Es domingo. Y no un domingo cualquiera. Nada más clarear el día se oyen voces en la calle. Suenan extrañas, diferentes, sin estridencias. Son los primeros niños y niñas que salen de sus casas después de seis semanas, seis, de confinamiento. Hasta ahora su vida había quedado reducida a sus habitaciones o estancias comunes entre las paredes de las viviendas, junto a sus hermanos y sus padres. Pocos, con sus abuelos. Apenas habían tenido la oportunidad de asomarse a los balcones y a las terrazas de sus edificios. Con mucha suerte, a los patios de casa baja, quienes pudieran disfrutar de ellos. Por eso este es un día especial ya que, al menos durante una hora, han vuelto a reencontrarse con el exterior. Y la verdad es que es el primer síntoma, después de muchos días de oscuridad y de falta de perspectiva, de que hay alguna señal de luz al final del pasillo, al final del túnel de esta pandemia que nos ha cambiado la vida.

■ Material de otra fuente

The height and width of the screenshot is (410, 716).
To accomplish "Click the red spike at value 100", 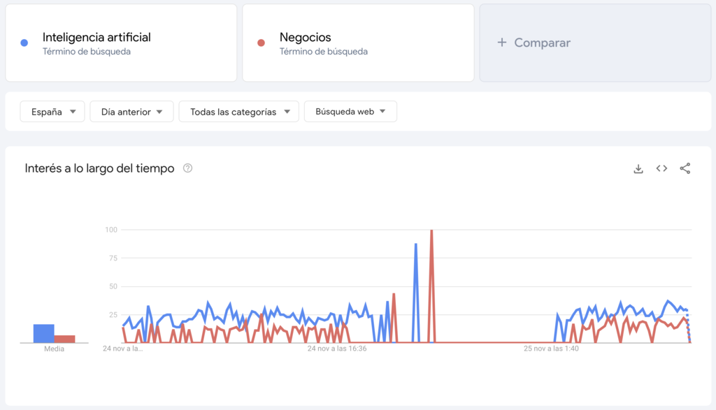I will tap(432, 229).
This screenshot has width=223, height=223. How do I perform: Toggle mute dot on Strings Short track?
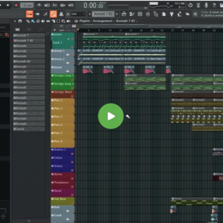(52, 92)
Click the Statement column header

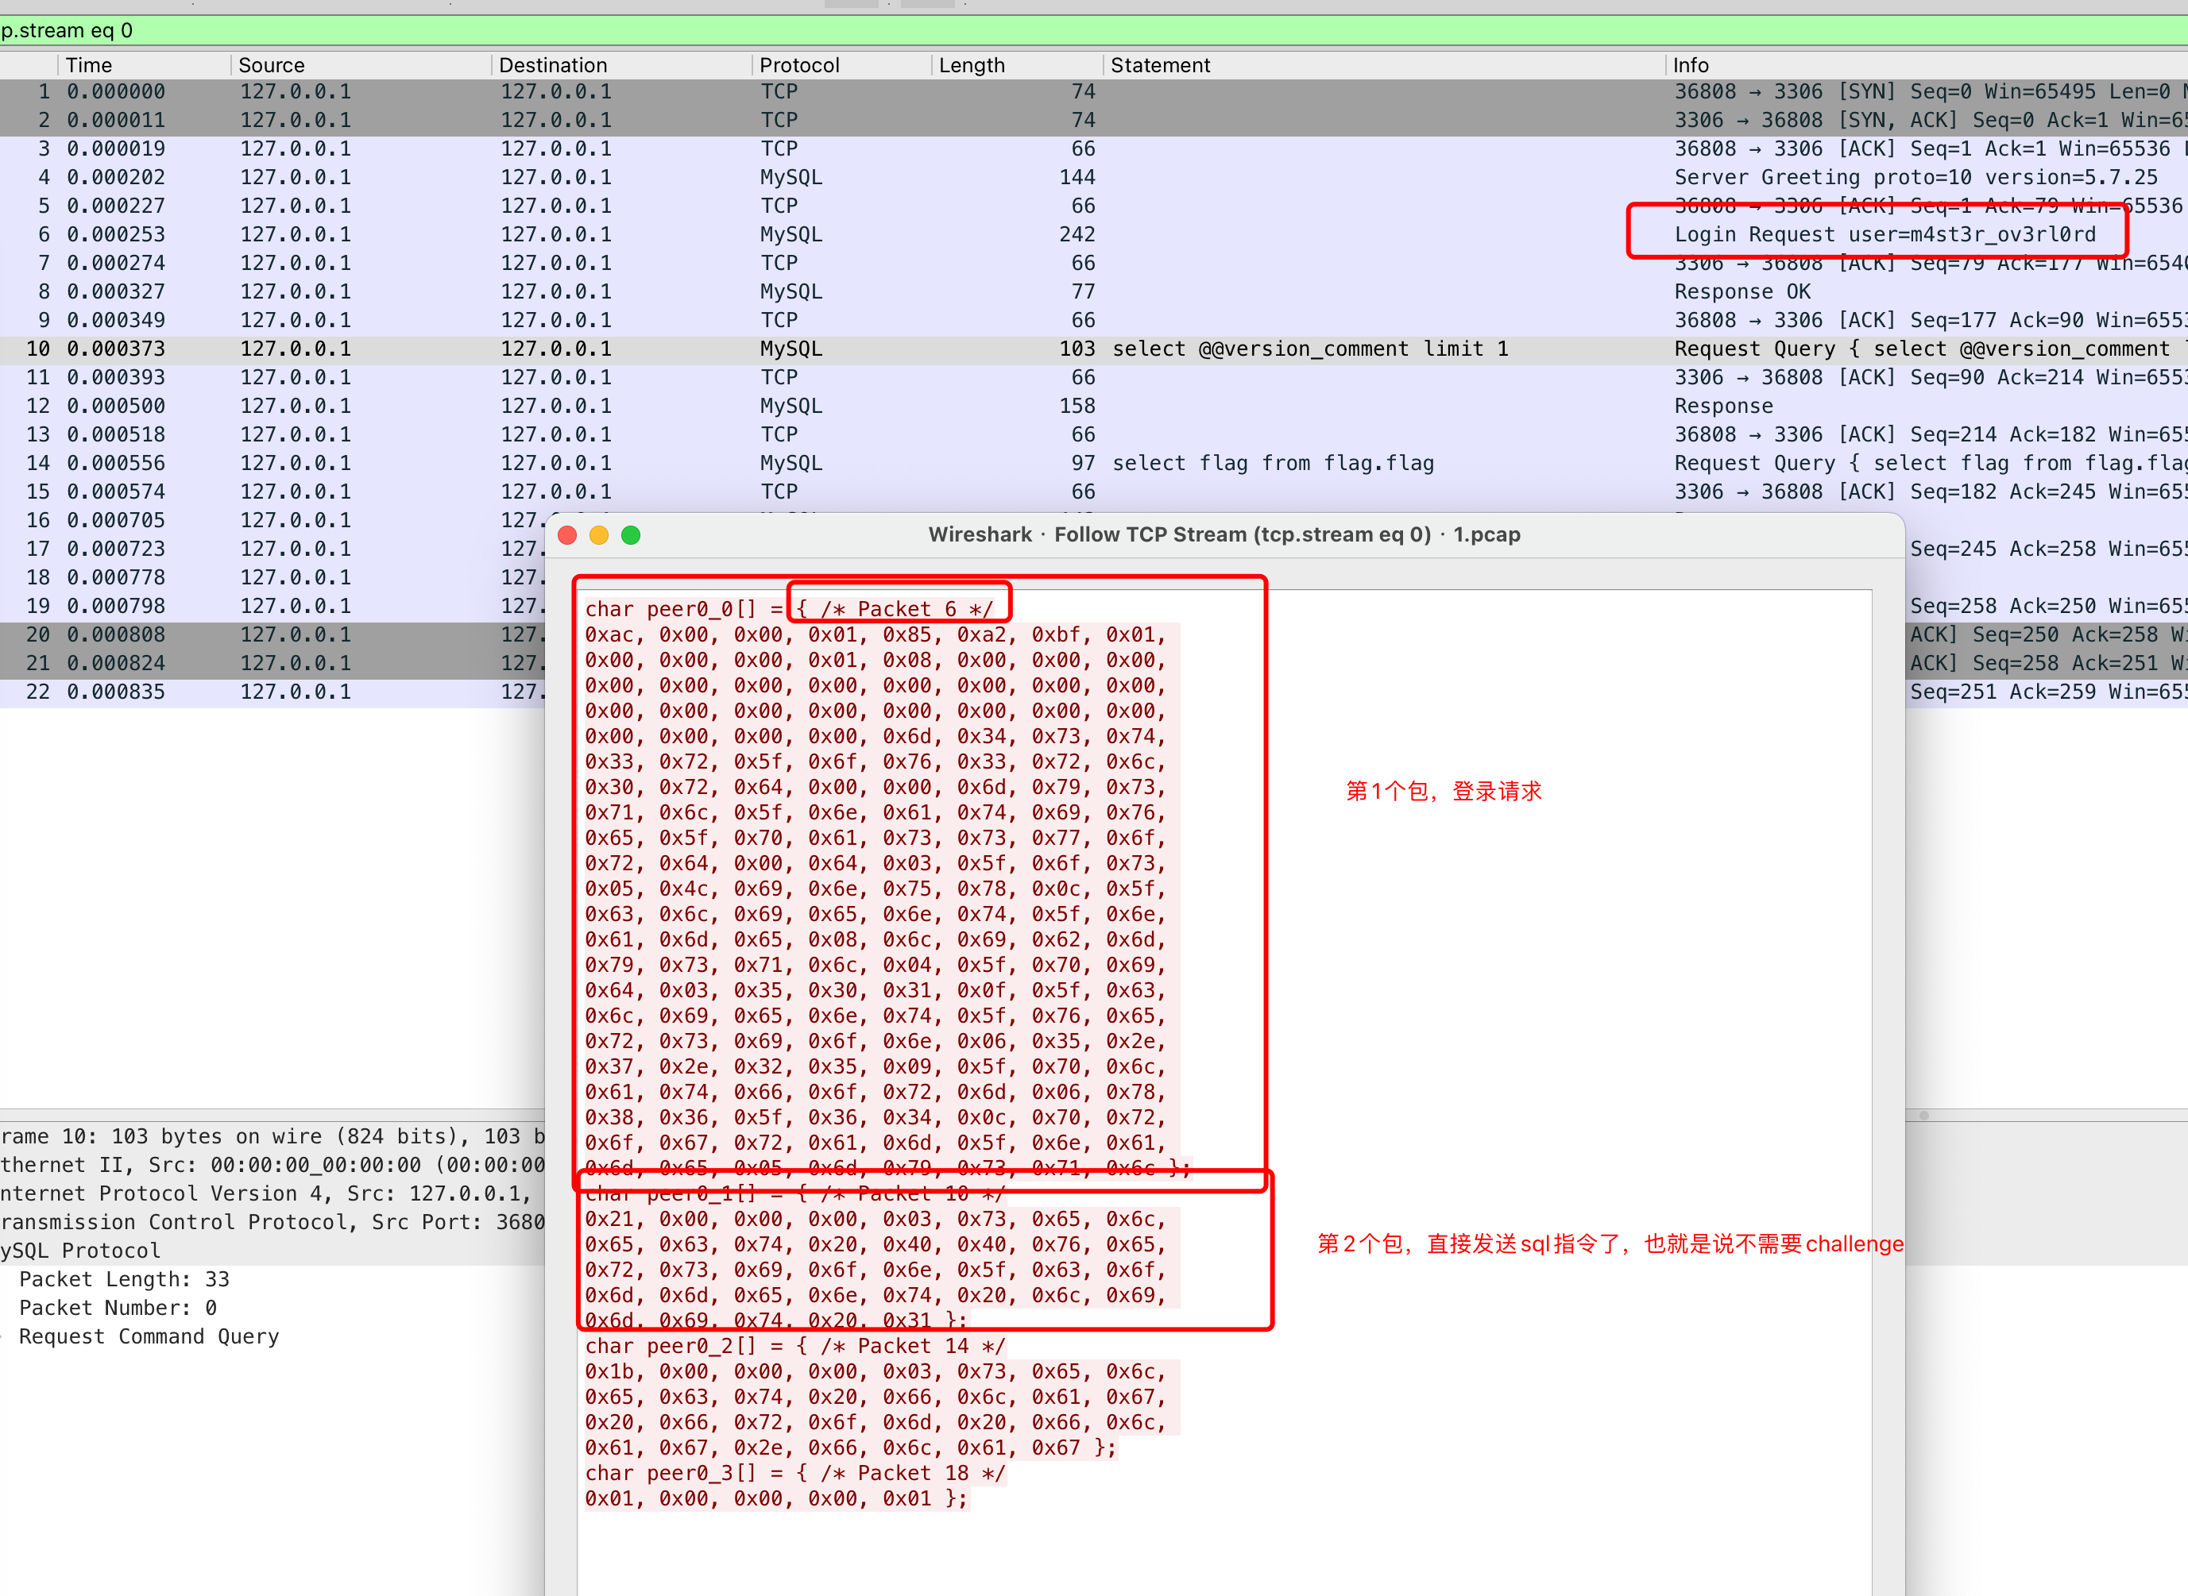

No han faltado adultos que dieran mal ejemplo frente a las condiciones establecidas para salir a la calle. Maldita expresión para aplicar esta jornada aquello de donde fueres, haz lo que vieres, porque nuestra gente menuda actúa siguiendo los modelos que les aportamos los mayores. Por mucho que les intentemos entrar en razón con nuestros discursos, al final son las prácticas las que mejor enseñan unos comportamientos u otros. Sin ir más lejos, ya está bien de reclamar que resuelvan los problemas con diálogo cuando nosotros somos incapaces de reconocer al otro un mínimo de credibilidad en el sentido de que posea una opinión distinta a la nuestra. O de que alcancen acuerdos en sus peleas, cuando nosotros pensamos que ceder en una u otra posición es un síntoma de debilidad.

No sé si les ha pasado a ustedes, pero hasta esta semana tenía una sensación extraña de no ser capaz de ver una mínima señal de luz en mitad del túnel de esta crisis sanitaria. El nivel de angustia personal se iba acelerando con las cifras de contagiados y muertos de cada día, los errores de comunicación de los gobiernos, el enfrentamiento entre partidos políticos y administraciones y las noticias sobre la pérdida de puestos de trabajo. A ello se sumaban los casos de personas conocidas afectadas por el cierre de negocios, la falta de horizonte en el proyecto de estudios de nuestros hijos y toda la retahíla de perspectivas negativas para uno y otro sector económico.

Bien es verdad que saber que no había personas afectadas entre los familiares y amigos más cercanos (salvo alguna excepción) otorgaba un margen amplio para continuar con las recomendaciones de las autoridades sanitarias. Hemos aprendido a marchas forzadas a adaptar nuestras casas a la nueva situación, a plantearnos en serio el teletrabajo y a darnos cuenta de que, de cualquier situación, por más extraordinaria que sea, podemos aprender y evaluar con diferentes perspectivas todo lo que tenemos, todo lo que somos y a lo que prestamos valor. La salida a la calle de nuestros niños y niñas ha tenido que ser, en definitiva, el instante más preciado para contemplar que hay esperanza para la desescalada. Sin perder la perspectiva de lo vulnerables que somos ante las consecuencias de un virus capaz de cambiar el mundo en menos de dos meses. Niños, vamos a la calle.